Module Rope


module Rope: Extlib.Rope
Heavyweight strings ("ropes")

This module implements ropes as described in Boehm, H., Atkinson, R., and Plass, M. 1995. Ropes: an alternative to strings. Softw. Pract. Exper. 25, 12 (Dec. 1995), 1315-1330.

Ropes are an alternative to strings which support efficient operations:

Functional nature and persistence

All operations are non-destructive: the original rope is never modified. When a new rope is returned as the result of an operation, it will share as much data as possible with its "parent". For instance, if a rope of length n undergoes m operations (assume n >> m) like set, append or prepend, the modified rope will only require O(m) space in addition to that taken by the original one.

However, Rope is an amortized data structure, and its use in a persistent setting can easily degrade its amortized time bounds. It is thus mainly intended to be used ephemerally. In some cases, it is possible to use Rope persistently with the same amortized bounds by explicitly rebalancing ropes to be reused using balance.
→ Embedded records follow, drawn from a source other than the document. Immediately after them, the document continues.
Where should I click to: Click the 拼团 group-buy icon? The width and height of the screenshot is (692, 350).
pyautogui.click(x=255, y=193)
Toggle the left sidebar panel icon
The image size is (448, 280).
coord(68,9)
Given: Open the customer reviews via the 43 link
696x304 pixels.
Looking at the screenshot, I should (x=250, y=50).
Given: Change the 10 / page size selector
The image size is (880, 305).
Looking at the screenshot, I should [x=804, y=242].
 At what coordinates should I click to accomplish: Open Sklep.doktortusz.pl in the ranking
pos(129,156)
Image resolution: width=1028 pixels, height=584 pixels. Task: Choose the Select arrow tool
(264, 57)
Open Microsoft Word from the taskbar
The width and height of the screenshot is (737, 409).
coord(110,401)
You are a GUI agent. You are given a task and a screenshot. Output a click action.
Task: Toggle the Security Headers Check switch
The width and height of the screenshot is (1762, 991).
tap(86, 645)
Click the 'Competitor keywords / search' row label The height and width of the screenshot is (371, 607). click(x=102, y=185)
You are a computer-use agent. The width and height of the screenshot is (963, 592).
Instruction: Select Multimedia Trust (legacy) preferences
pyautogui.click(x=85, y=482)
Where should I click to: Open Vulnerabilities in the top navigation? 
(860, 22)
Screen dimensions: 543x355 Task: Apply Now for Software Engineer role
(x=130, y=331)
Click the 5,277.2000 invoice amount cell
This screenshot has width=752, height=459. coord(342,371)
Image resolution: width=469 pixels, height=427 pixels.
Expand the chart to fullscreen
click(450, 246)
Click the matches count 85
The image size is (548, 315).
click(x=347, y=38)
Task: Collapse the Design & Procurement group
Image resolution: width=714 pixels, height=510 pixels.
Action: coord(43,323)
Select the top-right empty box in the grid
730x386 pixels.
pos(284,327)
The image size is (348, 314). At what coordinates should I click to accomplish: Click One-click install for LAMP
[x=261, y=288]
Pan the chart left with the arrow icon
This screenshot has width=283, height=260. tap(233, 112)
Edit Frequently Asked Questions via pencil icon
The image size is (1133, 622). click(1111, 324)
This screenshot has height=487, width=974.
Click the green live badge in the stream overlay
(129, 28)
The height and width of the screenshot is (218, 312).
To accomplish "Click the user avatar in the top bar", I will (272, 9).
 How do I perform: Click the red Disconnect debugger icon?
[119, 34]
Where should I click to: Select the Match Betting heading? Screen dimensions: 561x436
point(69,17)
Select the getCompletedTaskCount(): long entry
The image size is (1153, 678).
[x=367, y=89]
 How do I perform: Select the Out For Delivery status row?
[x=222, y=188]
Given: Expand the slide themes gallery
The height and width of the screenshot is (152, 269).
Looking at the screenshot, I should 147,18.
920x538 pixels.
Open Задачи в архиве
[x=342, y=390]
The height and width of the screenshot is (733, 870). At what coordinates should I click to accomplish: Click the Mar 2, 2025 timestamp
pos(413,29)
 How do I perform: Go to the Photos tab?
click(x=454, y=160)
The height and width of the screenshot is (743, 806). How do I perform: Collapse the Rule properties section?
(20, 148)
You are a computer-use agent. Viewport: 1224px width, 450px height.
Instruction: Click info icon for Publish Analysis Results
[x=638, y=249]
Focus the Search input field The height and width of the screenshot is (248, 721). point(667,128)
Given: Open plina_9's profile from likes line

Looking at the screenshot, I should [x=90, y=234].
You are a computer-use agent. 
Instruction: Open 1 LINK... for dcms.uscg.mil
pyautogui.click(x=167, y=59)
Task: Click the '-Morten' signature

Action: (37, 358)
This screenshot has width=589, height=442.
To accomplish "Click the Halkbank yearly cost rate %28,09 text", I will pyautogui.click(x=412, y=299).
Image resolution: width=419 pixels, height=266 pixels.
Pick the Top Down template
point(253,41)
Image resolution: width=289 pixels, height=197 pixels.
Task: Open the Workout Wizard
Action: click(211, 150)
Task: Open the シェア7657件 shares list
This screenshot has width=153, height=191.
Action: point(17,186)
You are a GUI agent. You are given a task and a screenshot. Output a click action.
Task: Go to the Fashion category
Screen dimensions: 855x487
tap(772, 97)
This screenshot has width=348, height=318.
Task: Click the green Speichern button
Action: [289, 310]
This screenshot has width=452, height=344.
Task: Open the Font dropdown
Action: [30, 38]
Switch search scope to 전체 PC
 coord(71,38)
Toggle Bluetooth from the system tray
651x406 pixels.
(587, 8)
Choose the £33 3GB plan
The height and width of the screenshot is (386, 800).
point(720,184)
Special care must be taken to avoid calling balance too frequently; in the limit, calling balance after each modification would defeat the purpose of amortization.

Limitations

The length of ropes is limited to approximately 700 Mb on 32-bit architectures, 220 Gb on 64 bit architectures.
Author(s): Mauricio Fernandez


type t 
The type of the ropes.
exception Out_of_bounds
Raised when an operation violates the bounds of the rope.
exception Invalid_rope
An exception thrown when some operation required a rope and received an unacceptable rope.
val max_length : int
Maximum length of the rope (number of UTF-8 characters).

Creation and conversions

val empty : t
The empty rope.
val of_latin1 : string -> t
Constructs a unicode rope from a latin-1 string.
val of_string : string -> t
of_string s returns a rope corresponding to the UTF-8 encoded string s.
val to_string : t -> string
to_string t returns a UTF-8 encoded string representing t
val of_ustring : UTF8.t -> t
of_string s returns a rope corresponding to the string s. Operates in O(n) time.
val to_ustring : t -> UTF8.t
to_ustring r returns the string corresponding to the rope r.
val of_uchar : UChar.t -> t
of_uchar c returns a rope containing exactly character c.
val of_char : char -> t
of_char c returns a rope containing exactly Latin-1 character c.
val make : int -> UChar.t -> t
make i c returns a rope of length i consisting of c chars; it is similar to String.make
val lowercase : t -> t
lowercase s returns a lowercase copy of rope s.

Note that, for some languages, the number of characters in lowercase s is not the same as the number of characters in s.

val uppercase : t -> t
uppercase s returns a uppercase copy of rope s.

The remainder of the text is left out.